WHAT YOU HAVE TO DO:
Below are some records. Return exactly the lines from the one with "Costrada de Aoiz (513, 1307)" to the one with "Realfood (125, 725)", and nothing else.

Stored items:
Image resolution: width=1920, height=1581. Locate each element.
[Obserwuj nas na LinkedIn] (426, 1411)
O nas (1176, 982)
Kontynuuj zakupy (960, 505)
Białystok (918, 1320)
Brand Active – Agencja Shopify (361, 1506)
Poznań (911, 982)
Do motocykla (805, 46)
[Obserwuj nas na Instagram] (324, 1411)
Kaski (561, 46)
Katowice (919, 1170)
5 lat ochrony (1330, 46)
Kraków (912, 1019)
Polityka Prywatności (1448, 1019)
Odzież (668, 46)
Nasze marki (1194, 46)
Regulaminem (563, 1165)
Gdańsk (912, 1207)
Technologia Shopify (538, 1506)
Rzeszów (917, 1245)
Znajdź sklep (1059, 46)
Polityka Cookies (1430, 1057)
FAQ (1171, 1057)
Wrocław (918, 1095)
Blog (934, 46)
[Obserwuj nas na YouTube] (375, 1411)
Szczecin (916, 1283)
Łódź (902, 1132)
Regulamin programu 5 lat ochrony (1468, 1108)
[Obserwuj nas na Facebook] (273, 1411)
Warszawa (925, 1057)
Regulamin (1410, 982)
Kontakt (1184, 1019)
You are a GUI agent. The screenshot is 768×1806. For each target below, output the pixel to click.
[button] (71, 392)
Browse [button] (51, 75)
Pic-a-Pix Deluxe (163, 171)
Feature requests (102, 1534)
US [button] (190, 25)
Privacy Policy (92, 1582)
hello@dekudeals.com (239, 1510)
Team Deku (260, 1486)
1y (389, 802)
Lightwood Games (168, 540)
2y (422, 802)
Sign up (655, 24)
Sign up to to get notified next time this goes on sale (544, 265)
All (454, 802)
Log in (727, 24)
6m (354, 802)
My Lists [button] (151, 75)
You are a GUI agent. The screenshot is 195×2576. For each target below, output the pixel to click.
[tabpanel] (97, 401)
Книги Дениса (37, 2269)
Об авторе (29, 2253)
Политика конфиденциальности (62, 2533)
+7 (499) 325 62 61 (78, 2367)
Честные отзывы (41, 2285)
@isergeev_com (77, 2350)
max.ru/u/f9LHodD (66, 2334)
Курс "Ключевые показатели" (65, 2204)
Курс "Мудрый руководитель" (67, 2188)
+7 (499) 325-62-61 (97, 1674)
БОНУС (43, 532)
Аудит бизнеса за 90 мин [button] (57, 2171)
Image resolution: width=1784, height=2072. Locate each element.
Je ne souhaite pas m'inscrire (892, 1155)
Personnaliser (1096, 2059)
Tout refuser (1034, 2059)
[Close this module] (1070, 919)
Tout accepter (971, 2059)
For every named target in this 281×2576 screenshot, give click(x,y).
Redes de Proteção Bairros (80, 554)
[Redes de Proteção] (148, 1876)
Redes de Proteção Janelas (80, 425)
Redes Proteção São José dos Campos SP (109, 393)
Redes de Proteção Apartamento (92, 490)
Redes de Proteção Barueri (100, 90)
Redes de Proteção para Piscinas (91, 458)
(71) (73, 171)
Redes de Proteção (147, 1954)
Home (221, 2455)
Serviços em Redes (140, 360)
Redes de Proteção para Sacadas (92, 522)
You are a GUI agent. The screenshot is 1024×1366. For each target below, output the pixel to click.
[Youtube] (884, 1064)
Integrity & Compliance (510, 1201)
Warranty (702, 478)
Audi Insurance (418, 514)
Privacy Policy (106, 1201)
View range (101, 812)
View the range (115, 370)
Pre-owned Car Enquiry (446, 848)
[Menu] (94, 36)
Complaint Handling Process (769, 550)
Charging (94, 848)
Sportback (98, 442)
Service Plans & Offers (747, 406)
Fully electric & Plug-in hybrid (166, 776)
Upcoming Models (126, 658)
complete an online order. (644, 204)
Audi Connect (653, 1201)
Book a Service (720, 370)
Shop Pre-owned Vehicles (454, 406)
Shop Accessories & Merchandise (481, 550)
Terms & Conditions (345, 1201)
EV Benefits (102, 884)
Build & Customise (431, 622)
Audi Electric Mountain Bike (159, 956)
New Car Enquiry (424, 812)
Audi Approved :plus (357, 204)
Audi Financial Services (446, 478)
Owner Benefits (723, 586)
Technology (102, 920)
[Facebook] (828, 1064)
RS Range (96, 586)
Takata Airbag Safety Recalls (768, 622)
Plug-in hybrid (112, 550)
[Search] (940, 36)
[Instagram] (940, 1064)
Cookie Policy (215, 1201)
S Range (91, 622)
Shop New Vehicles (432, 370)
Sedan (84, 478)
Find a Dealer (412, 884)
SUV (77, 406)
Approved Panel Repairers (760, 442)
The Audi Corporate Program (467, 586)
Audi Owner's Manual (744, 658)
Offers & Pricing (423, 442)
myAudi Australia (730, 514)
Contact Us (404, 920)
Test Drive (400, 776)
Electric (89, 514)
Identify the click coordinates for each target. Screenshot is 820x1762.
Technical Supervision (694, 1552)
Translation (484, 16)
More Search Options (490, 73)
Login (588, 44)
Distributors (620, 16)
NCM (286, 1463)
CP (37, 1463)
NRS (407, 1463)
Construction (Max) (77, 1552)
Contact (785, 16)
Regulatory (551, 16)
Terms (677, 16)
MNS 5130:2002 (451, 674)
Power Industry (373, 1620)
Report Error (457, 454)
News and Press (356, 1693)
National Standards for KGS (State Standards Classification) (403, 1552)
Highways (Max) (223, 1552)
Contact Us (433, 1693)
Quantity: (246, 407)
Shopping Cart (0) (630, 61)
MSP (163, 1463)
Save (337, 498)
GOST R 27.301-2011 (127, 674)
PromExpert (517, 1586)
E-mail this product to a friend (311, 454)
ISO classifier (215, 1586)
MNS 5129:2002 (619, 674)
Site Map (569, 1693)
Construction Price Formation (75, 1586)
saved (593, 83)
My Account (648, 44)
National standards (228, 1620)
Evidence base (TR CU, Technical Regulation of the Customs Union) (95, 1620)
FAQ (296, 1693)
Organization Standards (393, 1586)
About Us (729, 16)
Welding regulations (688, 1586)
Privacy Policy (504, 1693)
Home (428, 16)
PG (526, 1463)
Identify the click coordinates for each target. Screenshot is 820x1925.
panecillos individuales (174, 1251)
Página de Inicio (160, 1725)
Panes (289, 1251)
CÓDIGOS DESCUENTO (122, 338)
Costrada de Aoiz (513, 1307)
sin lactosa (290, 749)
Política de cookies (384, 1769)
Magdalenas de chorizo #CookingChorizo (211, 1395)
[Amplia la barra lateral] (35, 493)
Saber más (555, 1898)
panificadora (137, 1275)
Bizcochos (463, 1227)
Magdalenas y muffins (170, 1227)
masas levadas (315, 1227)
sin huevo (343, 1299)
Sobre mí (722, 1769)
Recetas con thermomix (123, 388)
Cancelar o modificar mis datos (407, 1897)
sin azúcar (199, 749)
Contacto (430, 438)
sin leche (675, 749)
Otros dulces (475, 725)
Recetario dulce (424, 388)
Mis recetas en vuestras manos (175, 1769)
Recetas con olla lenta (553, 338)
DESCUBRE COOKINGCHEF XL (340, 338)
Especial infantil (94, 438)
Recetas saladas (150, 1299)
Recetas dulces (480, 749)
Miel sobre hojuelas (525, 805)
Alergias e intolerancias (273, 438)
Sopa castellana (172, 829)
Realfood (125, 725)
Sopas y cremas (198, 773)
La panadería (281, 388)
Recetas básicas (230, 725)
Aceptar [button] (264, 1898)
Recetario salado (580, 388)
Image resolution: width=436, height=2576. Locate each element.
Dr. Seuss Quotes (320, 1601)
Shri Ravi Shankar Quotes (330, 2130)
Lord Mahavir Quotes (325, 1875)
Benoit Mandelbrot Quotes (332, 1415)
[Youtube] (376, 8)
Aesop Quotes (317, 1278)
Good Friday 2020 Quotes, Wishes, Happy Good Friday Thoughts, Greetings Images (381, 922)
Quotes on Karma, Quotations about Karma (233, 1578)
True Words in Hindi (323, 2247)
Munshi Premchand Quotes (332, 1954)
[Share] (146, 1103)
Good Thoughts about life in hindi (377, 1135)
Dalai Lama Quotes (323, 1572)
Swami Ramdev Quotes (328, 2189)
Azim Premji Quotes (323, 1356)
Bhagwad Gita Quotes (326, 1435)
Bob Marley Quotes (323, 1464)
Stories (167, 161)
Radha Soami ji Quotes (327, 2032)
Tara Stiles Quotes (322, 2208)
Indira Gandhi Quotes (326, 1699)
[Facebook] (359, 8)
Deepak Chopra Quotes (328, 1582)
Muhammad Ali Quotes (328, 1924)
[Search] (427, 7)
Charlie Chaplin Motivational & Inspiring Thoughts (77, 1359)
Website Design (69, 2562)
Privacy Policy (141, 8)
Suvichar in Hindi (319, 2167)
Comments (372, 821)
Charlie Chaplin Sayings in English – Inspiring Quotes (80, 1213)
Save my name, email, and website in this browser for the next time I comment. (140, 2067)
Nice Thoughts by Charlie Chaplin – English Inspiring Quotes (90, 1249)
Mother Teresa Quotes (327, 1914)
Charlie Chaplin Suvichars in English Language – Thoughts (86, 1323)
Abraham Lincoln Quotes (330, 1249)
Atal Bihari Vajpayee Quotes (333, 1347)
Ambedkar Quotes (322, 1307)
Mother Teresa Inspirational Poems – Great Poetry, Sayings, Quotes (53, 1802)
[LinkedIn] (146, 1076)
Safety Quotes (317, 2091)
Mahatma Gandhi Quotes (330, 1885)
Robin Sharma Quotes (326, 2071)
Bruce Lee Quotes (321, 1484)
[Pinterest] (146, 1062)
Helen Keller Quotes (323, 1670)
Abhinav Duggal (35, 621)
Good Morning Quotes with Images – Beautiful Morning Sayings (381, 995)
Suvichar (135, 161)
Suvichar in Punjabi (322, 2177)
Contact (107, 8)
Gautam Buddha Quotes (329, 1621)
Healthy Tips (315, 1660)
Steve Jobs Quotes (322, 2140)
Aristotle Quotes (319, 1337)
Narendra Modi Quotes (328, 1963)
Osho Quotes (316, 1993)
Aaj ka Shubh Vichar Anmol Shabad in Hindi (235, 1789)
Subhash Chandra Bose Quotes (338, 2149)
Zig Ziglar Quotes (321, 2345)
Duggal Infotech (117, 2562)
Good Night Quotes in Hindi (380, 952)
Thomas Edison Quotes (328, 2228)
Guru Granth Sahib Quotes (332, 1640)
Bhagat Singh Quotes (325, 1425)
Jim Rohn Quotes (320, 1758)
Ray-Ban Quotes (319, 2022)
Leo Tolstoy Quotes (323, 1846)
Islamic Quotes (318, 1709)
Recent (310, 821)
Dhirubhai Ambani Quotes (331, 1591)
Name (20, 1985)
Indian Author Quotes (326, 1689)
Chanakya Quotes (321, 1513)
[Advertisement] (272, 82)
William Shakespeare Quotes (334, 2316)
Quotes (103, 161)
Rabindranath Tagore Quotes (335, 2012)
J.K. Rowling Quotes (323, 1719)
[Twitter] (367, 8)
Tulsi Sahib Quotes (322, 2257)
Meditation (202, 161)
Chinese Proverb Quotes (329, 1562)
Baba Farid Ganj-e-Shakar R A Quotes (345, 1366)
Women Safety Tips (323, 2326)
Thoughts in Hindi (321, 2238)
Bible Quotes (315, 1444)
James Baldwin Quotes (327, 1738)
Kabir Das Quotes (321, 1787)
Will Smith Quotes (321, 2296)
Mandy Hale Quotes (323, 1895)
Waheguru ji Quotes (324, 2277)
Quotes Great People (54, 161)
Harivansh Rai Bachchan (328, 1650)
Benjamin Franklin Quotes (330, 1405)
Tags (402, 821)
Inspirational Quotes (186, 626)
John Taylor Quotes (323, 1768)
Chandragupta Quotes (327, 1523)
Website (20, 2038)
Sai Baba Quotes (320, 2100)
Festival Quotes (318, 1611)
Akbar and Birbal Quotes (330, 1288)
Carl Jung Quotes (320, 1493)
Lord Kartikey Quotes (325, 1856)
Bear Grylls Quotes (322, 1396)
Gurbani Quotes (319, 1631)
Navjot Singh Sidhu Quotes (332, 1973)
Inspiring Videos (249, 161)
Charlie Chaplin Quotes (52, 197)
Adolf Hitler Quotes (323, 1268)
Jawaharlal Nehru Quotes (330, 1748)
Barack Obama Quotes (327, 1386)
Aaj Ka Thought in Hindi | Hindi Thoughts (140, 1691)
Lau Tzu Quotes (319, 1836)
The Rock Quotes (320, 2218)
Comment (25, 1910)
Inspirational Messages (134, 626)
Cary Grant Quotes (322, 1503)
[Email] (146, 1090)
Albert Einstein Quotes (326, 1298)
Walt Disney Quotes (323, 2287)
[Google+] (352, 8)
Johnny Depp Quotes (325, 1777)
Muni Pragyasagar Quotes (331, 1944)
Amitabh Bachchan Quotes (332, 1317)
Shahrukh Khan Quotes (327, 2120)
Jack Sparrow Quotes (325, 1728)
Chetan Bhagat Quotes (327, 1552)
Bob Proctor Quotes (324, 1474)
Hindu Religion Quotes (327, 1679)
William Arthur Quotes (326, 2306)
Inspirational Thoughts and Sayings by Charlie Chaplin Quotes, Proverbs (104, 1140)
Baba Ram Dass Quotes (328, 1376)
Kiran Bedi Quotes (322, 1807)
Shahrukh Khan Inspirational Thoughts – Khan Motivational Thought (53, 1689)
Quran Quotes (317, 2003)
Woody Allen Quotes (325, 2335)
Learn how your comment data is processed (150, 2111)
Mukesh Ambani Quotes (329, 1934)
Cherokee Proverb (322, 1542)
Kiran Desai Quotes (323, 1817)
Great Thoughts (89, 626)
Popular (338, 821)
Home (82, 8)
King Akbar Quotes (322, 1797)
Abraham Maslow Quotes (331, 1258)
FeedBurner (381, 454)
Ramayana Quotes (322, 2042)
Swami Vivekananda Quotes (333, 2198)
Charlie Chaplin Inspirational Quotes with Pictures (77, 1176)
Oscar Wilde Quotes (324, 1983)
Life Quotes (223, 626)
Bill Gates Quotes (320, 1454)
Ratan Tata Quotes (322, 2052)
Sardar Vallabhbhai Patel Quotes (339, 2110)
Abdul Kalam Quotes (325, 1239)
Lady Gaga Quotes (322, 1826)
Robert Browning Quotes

EXERCISE SOLUTION:
Costrada de Aoiz (513, 1307)
sin lactosa (290, 749)
Política de cookies (384, 1769)
Magdalenas de chorizo #CookingChorizo (211, 1395)
[Amplia la barra lateral] (35, 493)
Saber más (555, 1898)
panificadora (137, 1275)
Bizcochos (463, 1227)
Magdalenas y muffins (170, 1227)
masas levadas (315, 1227)
sin huevo (343, 1299)
Sobre mí (722, 1769)
Recetas con thermomix (123, 388)
Cancelar o modificar mis datos (407, 1897)
sin azúcar (199, 749)
Contacto (430, 438)
sin leche (675, 749)
Otros dulces (475, 725)
Recetario dulce (424, 388)
Mis recetas en vuestras manos (175, 1769)
Recetas con olla lenta (553, 338)
DESCUBRE COOKINGCHEF XL (340, 338)
Especial infantil (94, 438)
Recetas saladas (150, 1299)
Recetas dulces (480, 749)
Miel sobre hojuelas (525, 805)
Alergias e intolerancias (273, 438)
Sopa castellana (172, 829)
Realfood (125, 725)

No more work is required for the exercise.